**Required action:** Exact reproduction of all the entries is required, without any of their pictures.

**Task material:**
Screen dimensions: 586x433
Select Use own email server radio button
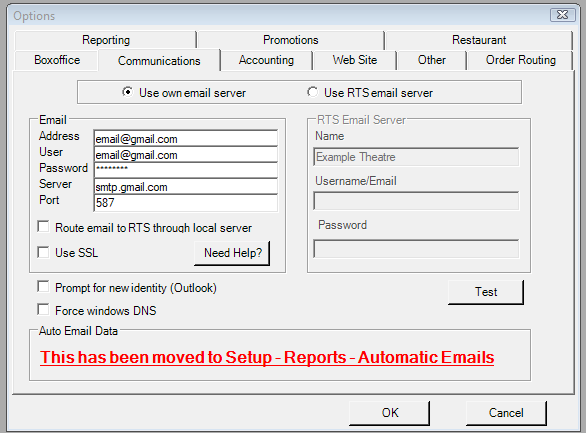click(x=127, y=92)
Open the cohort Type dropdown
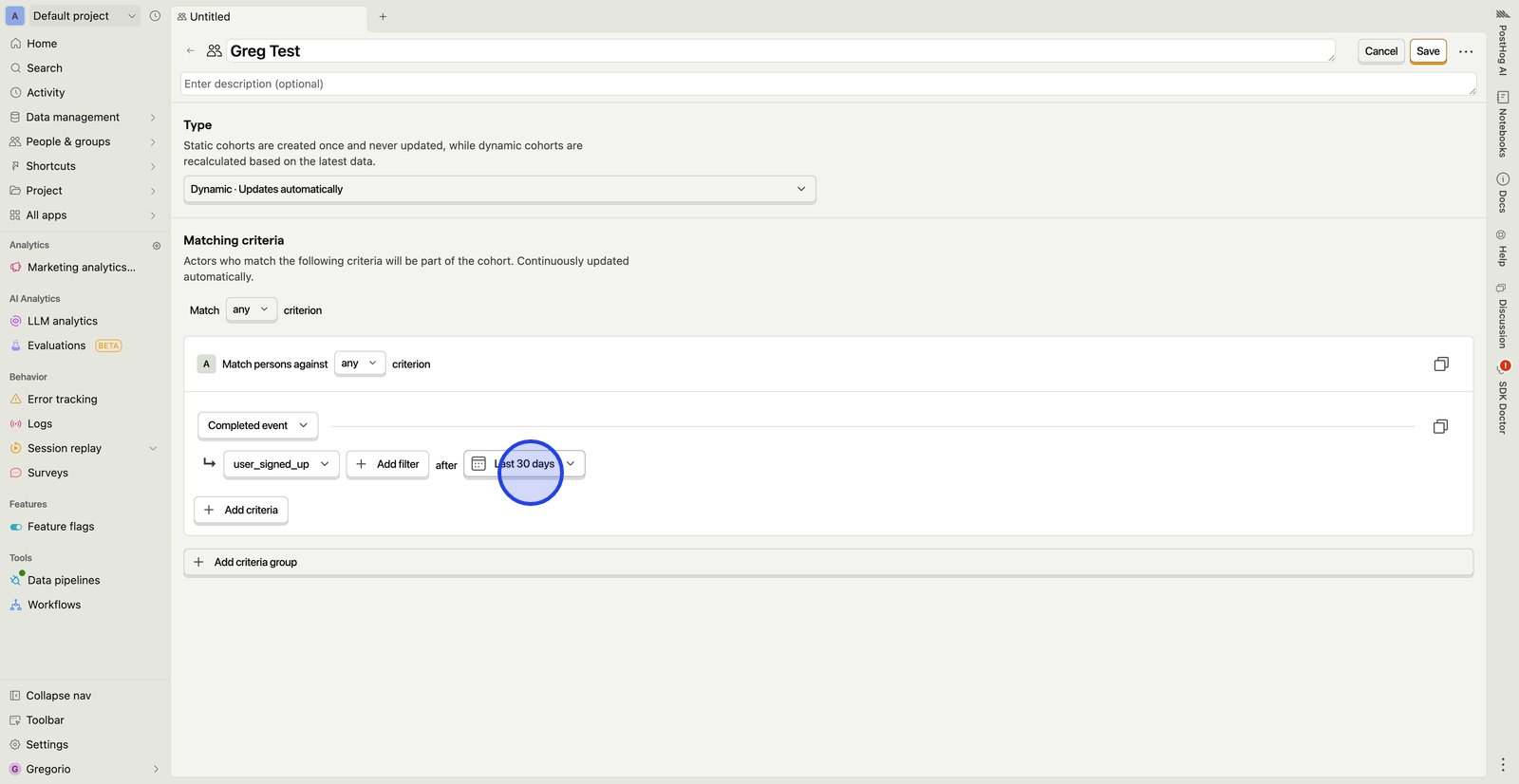1519x784 pixels. [498, 189]
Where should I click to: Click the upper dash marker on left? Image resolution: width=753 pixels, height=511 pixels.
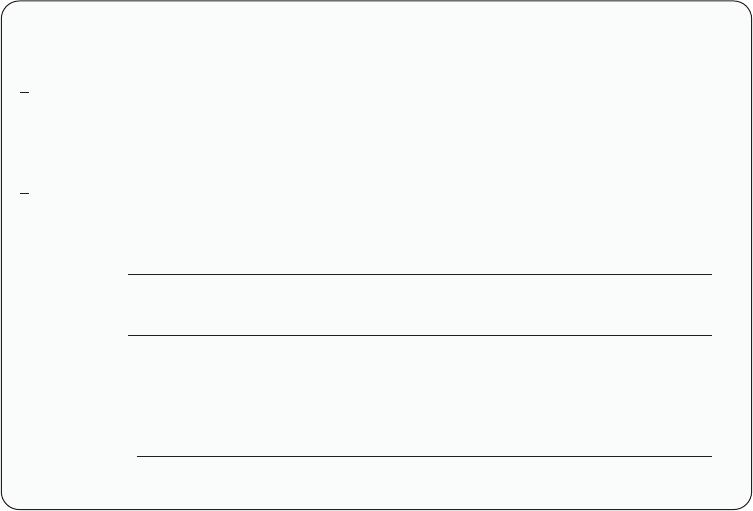pyautogui.click(x=24, y=92)
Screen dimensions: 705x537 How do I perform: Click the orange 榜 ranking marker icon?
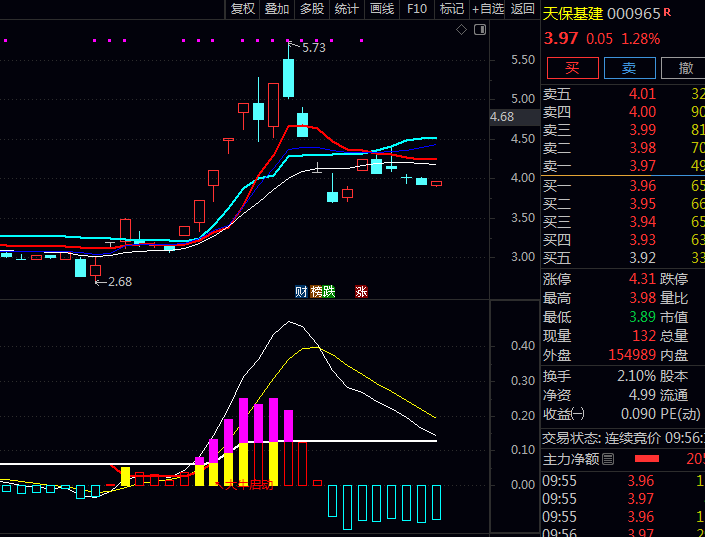316,292
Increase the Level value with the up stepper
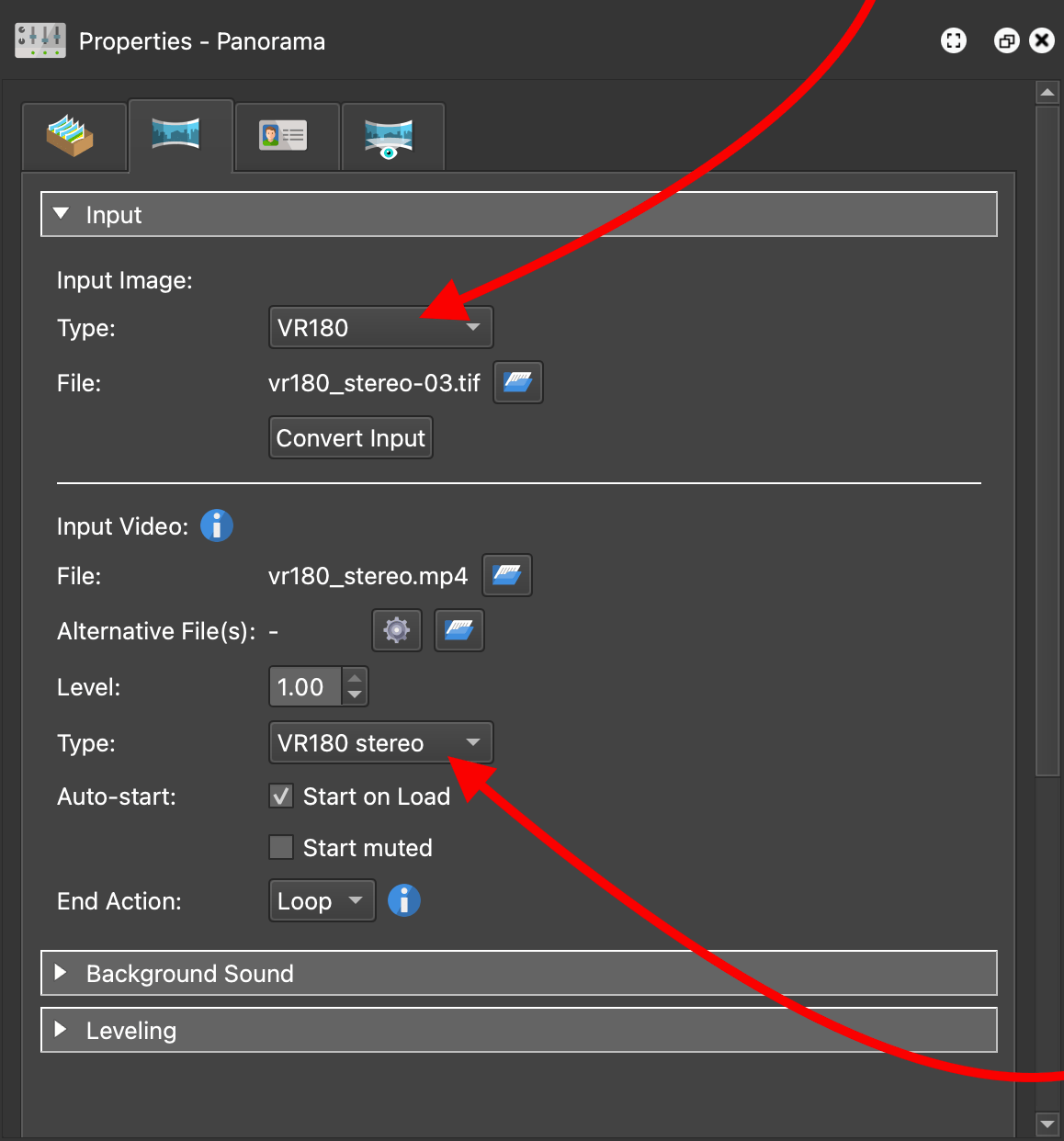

**Task result:**
Screen dimensions: 586x433
Select Use own email server radio button
click(x=127, y=92)
Open the cohort Type dropdown
1519x784 pixels. [498, 189]
Where should I click to: Click the upper dash marker on left? Image resolution: width=753 pixels, height=511 pixels.
pyautogui.click(x=24, y=92)
Screen dimensions: 705x537 How do I perform: Click the orange 榜 ranking marker icon?
316,292
Increase the Level value with the up stepper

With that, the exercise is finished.